The dog’s value in comparative genomics lies in large measure in its breed structure, and here the researchers offer some support to a couple of recent suggestions that repetitive segments of DNA are somehow tied to the dog’s physical plasticity, its ability to assume so many different shapes and sizes, as well as to fall victim to various inherited diseases. Geneticists have focused not only on SNPs—changes in a single base—but also on repetitive blocks of DNA, including “short interspersed nuclear elements” and “tandem repeats.”
SINE elements, as they are known, are repetitive segments of DNA between 150 to 750 bases long. Interspersed throughout a genome, they move around over time, and some are species-specific.
On the whole, the dog genome has fewer SINE elements than the rat or human. But it has a “highly active carnivore-specific SINE family” that is full of mutations that vary between breeds, Lindblad-Toh and her co-authors wrote in Nature. These SINE elements are greater in frequency by a factor of at least 10 than any found in humans, and are believed to play a role in gene expression.
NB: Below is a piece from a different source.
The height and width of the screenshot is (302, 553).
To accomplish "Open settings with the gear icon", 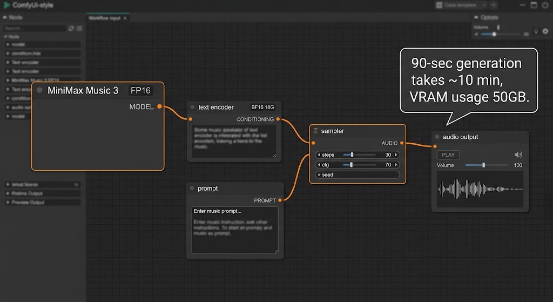I will (545, 31).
When inserted into genes, they can cause diseases, like narcolepsy in Doberman Pinschers and centronuclear myopathy (a muscle disease) in Labrador Retrievers.
Wei Wang and Ewen F. Kirkness of the Institute for Genomc Research, writing in Genome Research, argue that SINE elements are a major source of genetic diversity in the dog. Citing their research, Lindblad-Toh and her colleagues speculate in Nature that the variation from SINE elements “has provided important raw material for the selective breeding programs that have produced the wide phenotypic variations among modern breeds.” In that event, SINE elements may have been what has allowed humans to produce everything from the Pug to the Irish Wolfhound.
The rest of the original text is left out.